Sul retroscena con Shevchenko: "Arrivò Sheva con la maglia "la numero 7" e mi disse "Questa maglia è tua". E io non capivo l'importanza. È stato bellissimo, la scelta migliore nel momento giusto".
Sulla prima persona che ha conosciuto al Milan: "È stata Ariedo Braida. Poi il dottore (Galliani, ndr). Sono arrivato in aeroporto, poi ho fatto due ore a Forte dei Marmi. Da lì siamo andati in ospedale per fare le visite mediche. Poi Milanello".
Su Ibrahimovic: "Ibra, ci siamo incontrati ieri, non è cambiato per nulla. Per me è un uomo molto giusto per il Milan. È bravissimo. Era una persona che tirava su la squadra, grazie anche al suo modo un po' più aggressivo. Ma è un ragazzo gentilissimo, molto amico, è gentile. Quindi penso che lui può aiutare il Milan. Però sai, a volte, tu sei una squadra che ha tanti titoli, la pressione, basta dargli tempo. Ibrahimovic è sempre stato così. Poi oggi ho anche messo una foto sul mio Instagram. È divertente, sorridente, però lui è anche un uomo che nel suo ruolo deve essere un po' più serio. Però lui è molto educato, di cuore. Ha salutato tutta la mia famiglia quando siamo venuti a Milanello. Capisco il ruolo che ha oggi, e quindi deve fare quello, ma dentro di lui ha un cuore molto grande".
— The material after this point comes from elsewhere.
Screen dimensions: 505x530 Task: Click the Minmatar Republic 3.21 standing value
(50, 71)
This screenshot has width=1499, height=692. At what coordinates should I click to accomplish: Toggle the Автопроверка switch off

Sul famosissimo litigio Ibrahimovic-Onyewu: "Hai presente il Colosseo? In quel momento sembrava quello. È stata brutta (ride, ndr). Non è stata bella perché menomale che eravamo tutti lì, perché poteva succedere un caos. Ed è successo. Perché loro sono forti, grossi, ed eravamo tutti lì, erano difficili da superare. Ibra fa arti marziali, mentre Onyewu era bello grosso. Però sì, è stata brutta. Se posso dire chi picchiava chi era dura. Perché Onyewu aveva preso Ibra, Ibra aveva preso Onyewu, quindi non è stata facile. Poi menomale che Rino, insieme agli altri, hanno separato tutti. È stata una bella gara".